TASK REQUIREMENTS: Turn every line of the rows below into a JSON list of strings, one string per line, leaving out blank lines.

EXCERPTED DATA below:

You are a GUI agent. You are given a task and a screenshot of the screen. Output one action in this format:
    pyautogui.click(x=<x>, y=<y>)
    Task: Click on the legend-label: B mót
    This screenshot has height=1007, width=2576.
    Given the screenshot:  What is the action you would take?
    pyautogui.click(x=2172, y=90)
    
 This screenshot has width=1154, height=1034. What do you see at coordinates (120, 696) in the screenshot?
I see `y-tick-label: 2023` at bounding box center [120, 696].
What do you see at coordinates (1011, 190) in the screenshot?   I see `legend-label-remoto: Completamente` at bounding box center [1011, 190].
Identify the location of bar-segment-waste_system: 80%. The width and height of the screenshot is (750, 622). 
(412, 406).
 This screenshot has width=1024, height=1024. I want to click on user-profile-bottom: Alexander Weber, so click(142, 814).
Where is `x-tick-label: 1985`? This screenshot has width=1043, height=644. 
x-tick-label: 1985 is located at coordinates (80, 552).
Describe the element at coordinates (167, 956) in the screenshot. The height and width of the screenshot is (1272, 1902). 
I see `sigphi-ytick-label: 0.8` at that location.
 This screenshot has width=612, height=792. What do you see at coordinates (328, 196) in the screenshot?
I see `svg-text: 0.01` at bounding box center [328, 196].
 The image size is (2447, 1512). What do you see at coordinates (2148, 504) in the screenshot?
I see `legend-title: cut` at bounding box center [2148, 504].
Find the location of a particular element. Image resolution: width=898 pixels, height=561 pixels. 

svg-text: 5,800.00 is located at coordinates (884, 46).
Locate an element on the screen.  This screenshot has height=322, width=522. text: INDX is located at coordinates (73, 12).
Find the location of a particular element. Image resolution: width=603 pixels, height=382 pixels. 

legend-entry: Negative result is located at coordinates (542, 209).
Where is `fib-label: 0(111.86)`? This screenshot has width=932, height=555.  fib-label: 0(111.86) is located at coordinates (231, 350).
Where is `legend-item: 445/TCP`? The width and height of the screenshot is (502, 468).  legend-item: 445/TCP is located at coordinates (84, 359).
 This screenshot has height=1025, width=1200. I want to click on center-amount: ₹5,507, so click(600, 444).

End of EXCERPTED DATA.

TASK SOLUTION:
[
  "You are a GUI agent. You are given a task and a screenshot of the screen. Output one action in this format:",
  "    pyautogui.click(x=<x>, y=<y>)",
  "    Task: Click on the legend-label: B mót",
  "    This screenshot has height=1007, width=2576.",
  "    Given the screenshot:  What is the action you would take?",
  "    pyautogui.click(x=2172, y=90)",
  " This screenshot has width=1154, height=1034. What do you see at coordinates (120, 696) in the screenshot?",
  "I see `y-tick-label: 2023` at bounding box center [120, 696].",
  "What do you see at coordinates (1011, 190) in the screenshot?   I see `legend-label-remoto: Completamente` at bounding box center [1011, 190].",
  "Identify the location of bar-segment-waste_system: 80%. The width and height of the screenshot is (750, 622). ",
  "(412, 406).",
  " This screenshot has width=1024, height=1024. I want to click on user-profile-bottom: Alexander Weber, so click(142, 814).",
  "Where is `x-tick-label: 1985`? This screenshot has width=1043, height=644. ",
  "x-tick-label: 1985 is located at coordinates (80, 552).",
  "Describe the element at coordinates (167, 956) in the screenshot. The height and width of the screenshot is (1272, 1902). ",
  "I see `sigphi-ytick-label: 0.8` at that location.",
  " This screenshot has width=612, height=792. What do you see at coordinates (328, 196) in the screenshot?",
  "I see `svg-text: 0.01` at bounding box center [328, 196].",
  " The image size is (2447, 1512). What do you see at coordinates (2148, 504) in the screenshot?",
  "I see `legend-title: cut` at bounding box center [2148, 504].",
  "Find the location of a particular element. Image resolution: width=898 pixels, height=561 pixels. ",
  "svg-text: 5,800.00 is located at coordinates (884, 46).",
  "Locate an element on the screen.  This screenshot has height=322, width=522. text: INDX is located at coordinates (73, 12).",
  "Find the location of a particular element. Image resolution: width=603 pixels, height=382 pixels. ",
  "legend-entry: Negative result is located at coordinates (542, 209).",
  "Where is `fib-label: 0(111.86)`? This screenshot has width=932, height=555.  fib-label: 0(111.86) is located at coordinates (231, 350).",
  "Where is `legend-item: 445/TCP`? The width and height of the screenshot is (502, 468).  legend-item: 445/TCP is located at coordinates (84, 359).",
  " This screenshot has height=1025, width=1200. I want to click on center-amount: ₹5,507, so click(600, 444)."
]